>> start
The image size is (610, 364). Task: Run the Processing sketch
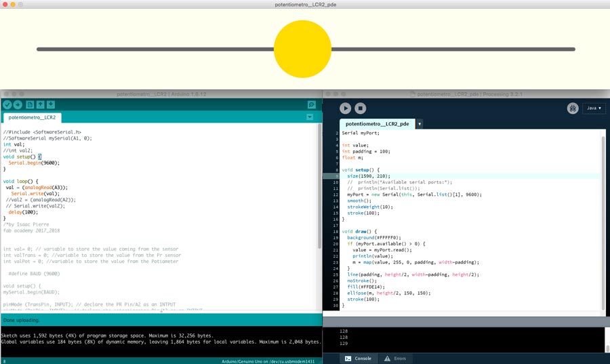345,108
>> end
>> start
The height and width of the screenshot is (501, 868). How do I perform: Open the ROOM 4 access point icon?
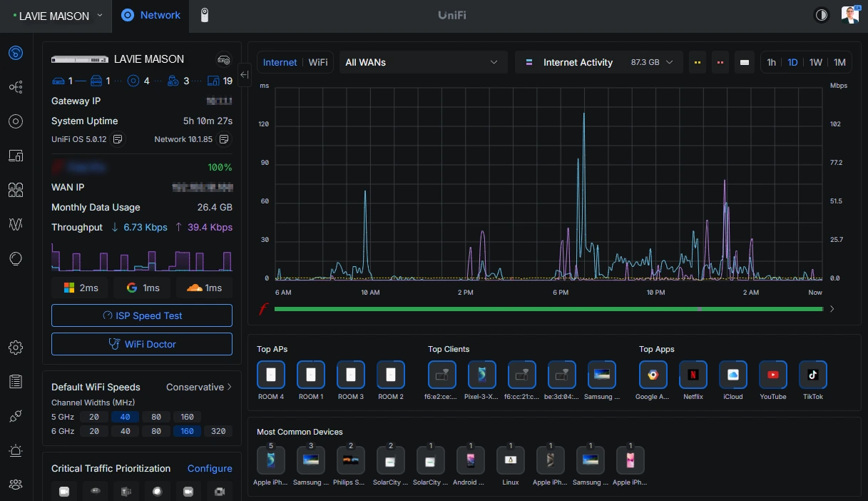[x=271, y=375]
>> end
>> start
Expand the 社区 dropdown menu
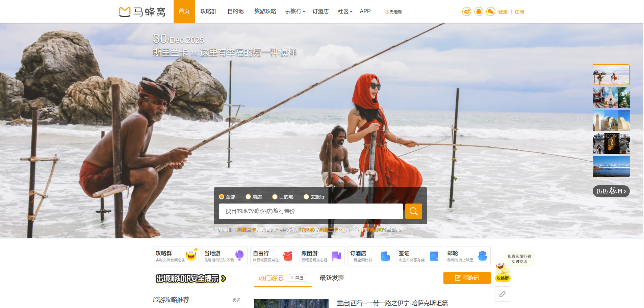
>> end
=== Requirement ===
Swap "access point" for "router" in the items from the line that contains "The height and" through the line that contains "[x=271, y=375]", and give only those lines, with nothing else changed. Leave the pictures out of your answer.

=== Full solution ===
The height and width of the screenshot is (501, 868). How do I perform: Open the ROOM 4 router icon?
[x=271, y=375]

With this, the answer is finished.